§ What is expected: Rewrite everything from the line containing "Where should I click to: Click THE BLOC" down to the line containing "Action: click(x=492, y=93)" as a numbered list, skipping any blank lines.

----

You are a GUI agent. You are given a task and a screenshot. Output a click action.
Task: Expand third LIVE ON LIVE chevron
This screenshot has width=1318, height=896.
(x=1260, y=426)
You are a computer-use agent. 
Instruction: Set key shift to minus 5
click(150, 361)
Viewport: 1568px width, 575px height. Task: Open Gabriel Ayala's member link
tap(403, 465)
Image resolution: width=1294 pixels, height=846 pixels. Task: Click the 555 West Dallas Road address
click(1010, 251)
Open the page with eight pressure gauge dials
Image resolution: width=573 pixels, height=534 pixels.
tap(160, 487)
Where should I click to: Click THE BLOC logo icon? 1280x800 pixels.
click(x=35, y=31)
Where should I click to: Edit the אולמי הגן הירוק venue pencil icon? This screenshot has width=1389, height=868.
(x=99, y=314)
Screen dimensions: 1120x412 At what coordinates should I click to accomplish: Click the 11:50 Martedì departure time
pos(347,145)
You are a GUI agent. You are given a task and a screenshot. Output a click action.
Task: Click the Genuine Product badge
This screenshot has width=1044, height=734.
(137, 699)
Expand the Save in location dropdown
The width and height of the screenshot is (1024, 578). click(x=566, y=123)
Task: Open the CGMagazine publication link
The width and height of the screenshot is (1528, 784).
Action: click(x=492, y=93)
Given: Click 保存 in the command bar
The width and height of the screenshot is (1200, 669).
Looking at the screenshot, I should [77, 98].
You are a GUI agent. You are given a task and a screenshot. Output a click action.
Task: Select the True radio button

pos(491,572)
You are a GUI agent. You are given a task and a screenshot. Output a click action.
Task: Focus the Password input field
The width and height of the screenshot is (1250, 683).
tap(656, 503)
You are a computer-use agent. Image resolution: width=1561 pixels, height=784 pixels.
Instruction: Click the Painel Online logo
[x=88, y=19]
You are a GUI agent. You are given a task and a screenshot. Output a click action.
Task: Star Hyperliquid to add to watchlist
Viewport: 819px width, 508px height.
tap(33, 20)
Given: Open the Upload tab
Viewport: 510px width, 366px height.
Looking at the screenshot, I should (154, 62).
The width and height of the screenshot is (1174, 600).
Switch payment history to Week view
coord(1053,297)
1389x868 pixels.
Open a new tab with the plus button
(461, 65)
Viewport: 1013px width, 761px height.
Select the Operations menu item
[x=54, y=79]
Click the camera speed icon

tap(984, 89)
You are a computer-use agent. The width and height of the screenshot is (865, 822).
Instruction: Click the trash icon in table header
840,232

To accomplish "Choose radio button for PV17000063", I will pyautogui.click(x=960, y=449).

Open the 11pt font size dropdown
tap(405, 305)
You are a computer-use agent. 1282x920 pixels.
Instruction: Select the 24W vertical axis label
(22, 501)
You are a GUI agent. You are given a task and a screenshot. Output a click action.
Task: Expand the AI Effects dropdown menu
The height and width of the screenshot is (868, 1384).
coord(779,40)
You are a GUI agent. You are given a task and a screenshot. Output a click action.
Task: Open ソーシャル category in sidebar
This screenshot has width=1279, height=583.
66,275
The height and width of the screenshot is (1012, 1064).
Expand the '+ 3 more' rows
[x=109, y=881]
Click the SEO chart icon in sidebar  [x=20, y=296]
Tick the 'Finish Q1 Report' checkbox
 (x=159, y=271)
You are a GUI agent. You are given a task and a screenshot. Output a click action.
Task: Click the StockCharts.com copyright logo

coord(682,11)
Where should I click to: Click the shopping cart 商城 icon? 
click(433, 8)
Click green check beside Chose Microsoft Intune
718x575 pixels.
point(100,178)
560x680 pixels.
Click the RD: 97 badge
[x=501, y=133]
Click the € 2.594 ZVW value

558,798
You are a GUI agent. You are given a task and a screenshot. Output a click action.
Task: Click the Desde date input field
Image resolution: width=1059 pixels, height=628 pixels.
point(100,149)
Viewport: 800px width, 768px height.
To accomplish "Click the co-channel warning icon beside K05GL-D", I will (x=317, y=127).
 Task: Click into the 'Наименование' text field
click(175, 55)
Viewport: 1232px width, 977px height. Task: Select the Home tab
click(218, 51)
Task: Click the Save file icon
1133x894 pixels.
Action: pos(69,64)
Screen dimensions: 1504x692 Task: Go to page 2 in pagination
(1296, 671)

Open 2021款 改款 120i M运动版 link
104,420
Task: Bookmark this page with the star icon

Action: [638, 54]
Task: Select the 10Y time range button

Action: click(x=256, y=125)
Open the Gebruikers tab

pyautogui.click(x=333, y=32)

----

§ Task response:
1. Where should I click to: Click THE BLOC logo icon? 1280x800 pixels.
2. click(x=35, y=31)
3. Where should I click to: Edit the אולמי הגן הירוק venue pencil icon? This screenshot has width=1389, height=868.
4. (x=99, y=314)
5. Screen dimensions: 1120x412 At what coordinates should I click to accomplish: Click the 11:50 Martedì departure time
6. pos(347,145)
7. You are a GUI agent. You are given a task and a screenshot. Output a click action.
8. Task: Click the Genuine Product badge
9. This screenshot has width=1044, height=734.
10. (137, 699)
11. Expand the Save in location dropdown
12. The width and height of the screenshot is (1024, 578). click(x=566, y=123)
13. Task: Open the CGMagazine publication link
14. The width and height of the screenshot is (1528, 784).
15. Action: click(x=492, y=93)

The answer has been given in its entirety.